苦手なのは片付けや掃除だ。見えるところどころか、手の届く範囲しか片付けられない。だから、女の子と同棲していたときは僕から家事の分担を願い出た。洗濯と風呂掃除は僕が担当しますと。
まずは手をつけやすいところから。作業の邪魔になる楽器やスーツをリビングに追いやり、確実に捨ててしまって良いものをテンポよくゴミ袋に放り込む。だいたい、5年も10年も放置されたものだって多い。片付けのプロなら、そんなものは中身を見ないで捨ててしまいなさいというところだろうが、そんな芸当は僕には無理だ。そもそもいつか必要になるかもしれないと思って、捨てなかったりしまっておいたものたちだ。見えなくしていたからって、いらないものとは限らない。積み上がったスニーカーの箱を一つひとつ開いて中身を確かめる。まるでタイムカプセルを掘り起こしているような作業。
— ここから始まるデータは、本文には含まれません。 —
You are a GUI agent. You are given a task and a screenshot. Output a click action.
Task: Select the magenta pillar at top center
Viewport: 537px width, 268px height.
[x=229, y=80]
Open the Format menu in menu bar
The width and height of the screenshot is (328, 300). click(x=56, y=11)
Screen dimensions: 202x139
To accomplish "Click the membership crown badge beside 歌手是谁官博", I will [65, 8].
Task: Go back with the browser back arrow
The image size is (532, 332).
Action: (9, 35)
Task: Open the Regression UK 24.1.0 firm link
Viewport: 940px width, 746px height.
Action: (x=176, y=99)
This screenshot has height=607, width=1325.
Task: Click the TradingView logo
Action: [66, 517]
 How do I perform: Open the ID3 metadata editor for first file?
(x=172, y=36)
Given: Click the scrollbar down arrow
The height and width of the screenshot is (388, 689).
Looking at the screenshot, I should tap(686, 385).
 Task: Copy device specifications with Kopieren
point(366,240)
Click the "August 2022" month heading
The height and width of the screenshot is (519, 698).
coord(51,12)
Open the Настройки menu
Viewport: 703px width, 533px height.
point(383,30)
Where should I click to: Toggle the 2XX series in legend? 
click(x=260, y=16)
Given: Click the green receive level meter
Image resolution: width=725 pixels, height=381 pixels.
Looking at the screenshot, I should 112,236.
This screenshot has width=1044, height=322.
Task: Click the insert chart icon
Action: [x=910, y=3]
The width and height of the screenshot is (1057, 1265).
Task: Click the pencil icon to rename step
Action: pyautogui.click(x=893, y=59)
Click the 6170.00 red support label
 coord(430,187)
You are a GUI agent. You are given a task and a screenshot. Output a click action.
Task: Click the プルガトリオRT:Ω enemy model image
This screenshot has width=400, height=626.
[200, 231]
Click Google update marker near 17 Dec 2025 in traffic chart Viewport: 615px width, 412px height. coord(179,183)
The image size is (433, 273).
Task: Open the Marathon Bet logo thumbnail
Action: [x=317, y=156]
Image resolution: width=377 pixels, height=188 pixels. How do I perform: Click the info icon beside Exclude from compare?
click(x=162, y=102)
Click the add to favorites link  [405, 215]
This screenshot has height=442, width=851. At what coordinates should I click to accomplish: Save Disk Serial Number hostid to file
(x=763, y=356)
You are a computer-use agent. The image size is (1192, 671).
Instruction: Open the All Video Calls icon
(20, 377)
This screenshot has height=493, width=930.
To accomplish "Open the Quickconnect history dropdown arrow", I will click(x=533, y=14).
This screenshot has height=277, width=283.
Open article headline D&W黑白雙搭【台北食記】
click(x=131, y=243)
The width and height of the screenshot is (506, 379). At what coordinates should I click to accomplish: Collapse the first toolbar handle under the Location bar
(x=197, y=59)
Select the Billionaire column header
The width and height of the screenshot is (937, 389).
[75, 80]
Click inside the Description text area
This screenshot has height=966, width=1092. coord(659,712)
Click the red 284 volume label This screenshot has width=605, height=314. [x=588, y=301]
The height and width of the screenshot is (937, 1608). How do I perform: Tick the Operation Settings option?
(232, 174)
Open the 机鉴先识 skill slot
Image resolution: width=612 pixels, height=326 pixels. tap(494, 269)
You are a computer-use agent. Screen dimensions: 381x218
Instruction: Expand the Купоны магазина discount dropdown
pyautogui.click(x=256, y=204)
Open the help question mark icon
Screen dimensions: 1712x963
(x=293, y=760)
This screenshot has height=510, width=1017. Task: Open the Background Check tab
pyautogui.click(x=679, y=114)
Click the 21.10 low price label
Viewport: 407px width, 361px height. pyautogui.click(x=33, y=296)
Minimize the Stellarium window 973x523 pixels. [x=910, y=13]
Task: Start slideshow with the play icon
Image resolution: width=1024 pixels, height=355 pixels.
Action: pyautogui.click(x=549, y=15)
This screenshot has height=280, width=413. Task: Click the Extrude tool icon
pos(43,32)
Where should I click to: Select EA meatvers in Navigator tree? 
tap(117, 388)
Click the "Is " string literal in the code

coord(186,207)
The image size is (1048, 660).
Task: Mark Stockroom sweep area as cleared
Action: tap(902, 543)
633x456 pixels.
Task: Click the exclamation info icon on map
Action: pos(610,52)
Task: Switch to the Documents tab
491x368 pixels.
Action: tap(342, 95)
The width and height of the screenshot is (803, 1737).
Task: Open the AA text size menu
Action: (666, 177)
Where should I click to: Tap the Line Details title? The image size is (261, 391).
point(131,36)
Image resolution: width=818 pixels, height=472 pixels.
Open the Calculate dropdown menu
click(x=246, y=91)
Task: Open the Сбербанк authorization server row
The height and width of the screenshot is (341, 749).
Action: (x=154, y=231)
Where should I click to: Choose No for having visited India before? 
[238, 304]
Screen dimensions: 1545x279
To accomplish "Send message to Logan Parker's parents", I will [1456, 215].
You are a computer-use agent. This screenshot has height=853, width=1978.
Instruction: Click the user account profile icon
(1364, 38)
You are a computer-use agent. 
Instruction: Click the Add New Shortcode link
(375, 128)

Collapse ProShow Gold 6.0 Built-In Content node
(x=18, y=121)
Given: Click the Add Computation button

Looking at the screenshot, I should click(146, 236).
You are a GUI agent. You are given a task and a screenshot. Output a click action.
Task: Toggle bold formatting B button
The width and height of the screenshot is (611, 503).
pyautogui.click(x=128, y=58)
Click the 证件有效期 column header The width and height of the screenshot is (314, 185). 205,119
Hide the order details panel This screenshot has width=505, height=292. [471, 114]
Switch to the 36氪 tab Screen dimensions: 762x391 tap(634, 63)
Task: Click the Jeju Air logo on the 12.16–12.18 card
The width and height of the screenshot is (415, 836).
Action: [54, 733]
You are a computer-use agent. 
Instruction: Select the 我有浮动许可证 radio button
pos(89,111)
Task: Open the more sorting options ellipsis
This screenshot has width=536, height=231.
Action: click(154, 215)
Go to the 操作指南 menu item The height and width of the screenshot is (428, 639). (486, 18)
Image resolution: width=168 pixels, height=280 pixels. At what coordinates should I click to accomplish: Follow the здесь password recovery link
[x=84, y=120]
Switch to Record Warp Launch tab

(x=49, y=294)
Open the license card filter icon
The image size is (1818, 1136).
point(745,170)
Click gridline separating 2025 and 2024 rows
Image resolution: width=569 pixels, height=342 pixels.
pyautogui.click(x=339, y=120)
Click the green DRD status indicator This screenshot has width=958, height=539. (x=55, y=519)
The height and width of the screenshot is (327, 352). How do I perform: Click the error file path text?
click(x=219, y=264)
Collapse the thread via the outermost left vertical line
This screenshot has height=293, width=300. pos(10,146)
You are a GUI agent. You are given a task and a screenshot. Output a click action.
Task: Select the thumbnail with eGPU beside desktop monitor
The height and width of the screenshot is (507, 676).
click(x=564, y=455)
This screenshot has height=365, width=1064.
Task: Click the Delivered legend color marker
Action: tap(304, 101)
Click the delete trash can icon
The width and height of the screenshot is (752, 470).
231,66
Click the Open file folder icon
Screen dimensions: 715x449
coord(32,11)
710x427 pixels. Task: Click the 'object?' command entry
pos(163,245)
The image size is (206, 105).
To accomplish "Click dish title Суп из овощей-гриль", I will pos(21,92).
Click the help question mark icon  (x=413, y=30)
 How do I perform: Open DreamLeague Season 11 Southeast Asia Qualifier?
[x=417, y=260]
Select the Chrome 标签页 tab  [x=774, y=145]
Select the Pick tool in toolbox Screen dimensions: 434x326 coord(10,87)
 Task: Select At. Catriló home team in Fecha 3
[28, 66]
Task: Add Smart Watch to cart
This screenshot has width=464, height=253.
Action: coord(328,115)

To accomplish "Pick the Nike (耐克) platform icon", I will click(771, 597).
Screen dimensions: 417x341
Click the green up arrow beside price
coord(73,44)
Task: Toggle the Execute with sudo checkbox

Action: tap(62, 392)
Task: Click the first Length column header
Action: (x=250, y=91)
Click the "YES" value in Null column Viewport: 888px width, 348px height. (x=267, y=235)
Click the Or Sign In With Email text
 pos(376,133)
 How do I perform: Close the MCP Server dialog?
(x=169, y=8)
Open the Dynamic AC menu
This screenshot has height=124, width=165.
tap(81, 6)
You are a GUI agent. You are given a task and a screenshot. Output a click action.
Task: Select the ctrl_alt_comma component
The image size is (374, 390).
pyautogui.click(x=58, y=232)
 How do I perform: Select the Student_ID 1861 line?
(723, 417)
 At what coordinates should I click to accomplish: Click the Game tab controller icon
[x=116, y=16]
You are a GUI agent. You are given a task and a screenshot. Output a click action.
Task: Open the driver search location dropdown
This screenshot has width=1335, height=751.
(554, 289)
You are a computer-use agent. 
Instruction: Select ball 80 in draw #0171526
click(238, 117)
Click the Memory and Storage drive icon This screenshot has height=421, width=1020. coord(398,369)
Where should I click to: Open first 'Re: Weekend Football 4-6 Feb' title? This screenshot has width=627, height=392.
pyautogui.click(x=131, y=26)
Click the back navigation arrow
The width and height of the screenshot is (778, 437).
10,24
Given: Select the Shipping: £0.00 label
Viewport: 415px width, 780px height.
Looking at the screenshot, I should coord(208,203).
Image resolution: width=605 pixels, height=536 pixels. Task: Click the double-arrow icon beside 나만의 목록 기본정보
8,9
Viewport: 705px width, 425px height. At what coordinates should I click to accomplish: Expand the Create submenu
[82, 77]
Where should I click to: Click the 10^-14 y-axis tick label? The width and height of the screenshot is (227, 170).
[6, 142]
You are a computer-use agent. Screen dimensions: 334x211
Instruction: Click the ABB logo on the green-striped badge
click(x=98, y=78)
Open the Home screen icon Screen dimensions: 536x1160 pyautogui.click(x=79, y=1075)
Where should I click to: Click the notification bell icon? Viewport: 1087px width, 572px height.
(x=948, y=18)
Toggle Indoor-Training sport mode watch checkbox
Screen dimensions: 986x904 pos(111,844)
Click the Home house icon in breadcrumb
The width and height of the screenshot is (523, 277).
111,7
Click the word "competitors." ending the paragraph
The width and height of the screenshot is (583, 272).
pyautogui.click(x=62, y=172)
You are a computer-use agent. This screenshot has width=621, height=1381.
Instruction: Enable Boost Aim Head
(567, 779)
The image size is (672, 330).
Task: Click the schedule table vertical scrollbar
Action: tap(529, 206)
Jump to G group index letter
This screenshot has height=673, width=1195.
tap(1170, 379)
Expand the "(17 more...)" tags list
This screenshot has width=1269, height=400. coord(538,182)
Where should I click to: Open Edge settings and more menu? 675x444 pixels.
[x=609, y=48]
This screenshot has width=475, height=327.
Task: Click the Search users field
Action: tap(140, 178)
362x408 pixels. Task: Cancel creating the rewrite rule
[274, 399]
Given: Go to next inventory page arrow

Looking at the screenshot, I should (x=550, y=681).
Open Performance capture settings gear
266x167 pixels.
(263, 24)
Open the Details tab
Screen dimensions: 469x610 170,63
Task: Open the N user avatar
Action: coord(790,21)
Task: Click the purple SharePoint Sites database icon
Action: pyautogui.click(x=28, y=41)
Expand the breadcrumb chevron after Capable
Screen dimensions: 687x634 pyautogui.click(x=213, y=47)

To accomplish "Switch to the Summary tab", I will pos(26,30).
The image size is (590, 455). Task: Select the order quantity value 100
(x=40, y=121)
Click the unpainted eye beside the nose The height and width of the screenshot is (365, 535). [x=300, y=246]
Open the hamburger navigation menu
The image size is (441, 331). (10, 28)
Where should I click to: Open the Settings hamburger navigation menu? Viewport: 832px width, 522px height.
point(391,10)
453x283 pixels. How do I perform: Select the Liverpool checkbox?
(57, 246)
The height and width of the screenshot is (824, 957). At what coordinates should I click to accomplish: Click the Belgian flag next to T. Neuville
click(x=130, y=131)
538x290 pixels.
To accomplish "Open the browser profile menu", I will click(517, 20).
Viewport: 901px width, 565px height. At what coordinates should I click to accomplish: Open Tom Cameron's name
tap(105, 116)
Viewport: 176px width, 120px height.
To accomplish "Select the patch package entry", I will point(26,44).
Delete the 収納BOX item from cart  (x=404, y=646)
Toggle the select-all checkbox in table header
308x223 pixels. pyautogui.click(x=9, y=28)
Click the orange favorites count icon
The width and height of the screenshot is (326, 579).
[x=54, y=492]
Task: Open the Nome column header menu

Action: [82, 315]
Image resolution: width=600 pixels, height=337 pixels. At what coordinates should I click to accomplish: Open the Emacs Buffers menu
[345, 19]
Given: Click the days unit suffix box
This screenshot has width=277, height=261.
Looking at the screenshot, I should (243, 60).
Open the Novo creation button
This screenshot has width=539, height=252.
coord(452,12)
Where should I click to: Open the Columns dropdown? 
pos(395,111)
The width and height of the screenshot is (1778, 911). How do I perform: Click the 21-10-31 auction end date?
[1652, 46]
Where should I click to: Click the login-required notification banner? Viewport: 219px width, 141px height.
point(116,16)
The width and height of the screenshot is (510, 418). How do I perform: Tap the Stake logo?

埃をかぶらないようにしまわれたCDたちを救出した。よし、お前たちの中から今日のBGMを選んでやろうか。
中でも写真や手紙がまとまった箱は時間がかかる。かつての恋人との写真やラブレターにさらりと目を通す。数年おきに訪れるこの時間は嫌いではない。最後にこの箱を開けたのはいつだったろう。久しぶり、元気にしてるかい? なんて連絡をとってみたい衝動にかられてしまう。10年前にはそんなこと考えもしなかったのにな、僕も歳をとった。
ん?
この手紙、見覚えがないな。ベージュのアール・デコ調のイラストにレースのような飾りがついた、凝った封筒。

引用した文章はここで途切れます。